J Exp Med. 2008 Sep 29;205(10):2409-17. Epub 2008 Sep 22
Erratum in:
* J Exp Med. 2008 Oct 27;205(11):2683.
Transient high glucose causes persistent epigenetic changes and altered
gene expression during subsequent normoglycemia.
El-Osta A, Brasacchio D, Yao D, Pocai A, Jones PL, Roeder RG, Cooper ME,
Brownlee M.
Diabetes and Metabolism Division, Baker Epigenetics in Human Health and
Disease, Baker IDI Heart and Diabetes Institute, Alfred Medical Research
and Education Precinct, Melbourne, Victoria 3004, Australia.

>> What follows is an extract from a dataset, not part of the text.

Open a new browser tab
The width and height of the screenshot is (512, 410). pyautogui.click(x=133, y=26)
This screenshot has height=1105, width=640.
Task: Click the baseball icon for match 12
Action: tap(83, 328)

The current goal of diabetes therapy is to reduce time-averaged mean
levels of glycemia, measured as HbA1c, to prevent diabetic
complications. However, HbA1c only explains <25% of the variation in
risk of developing complications. Because HbA1c does not correlate with
glycemic variability when adjusted for mean blood glucose, we
hypothesized that transient spikes of hyperglycemia may be an
HbA1c-independent risk factor for diabetic complications. We show that
transient hyperglycemia induces long-lasting activating epigenetic
changes in the promoter of the nuclear factor kappaB (NF-kappaB) subunit
p65 in aortic endothelial cells both in vitro and in nondiabetic mice,
which cause increased p65 gene expression. Both the epigenetic changes
and the gene expression changes persist for at least 6 d of subsequent
normal glycemia, as do NF-kappaB-induced increases in monocyte
chemoattractant protein 1 and vascular cell adhesion molecule 1
expression. Hyperglycemia-induced epigenetic changes and increased p65
expression are prevented by reducing mitochondrial superoxide production
or superoxide-induced alpha-oxoaldehydes. These results highlight the
dramatic and long-lasting effects that short-term hyperglycemic spikes
can have on vascular cells and suggest that transient spikes of
hyperglycemia may be an HbA1c-independent risk factor for diabetic
complications.
Publication Types:
* Research Support, N.I.H., Extramural
* Research Support, Non-U.S. Gov't
PMID: 18809715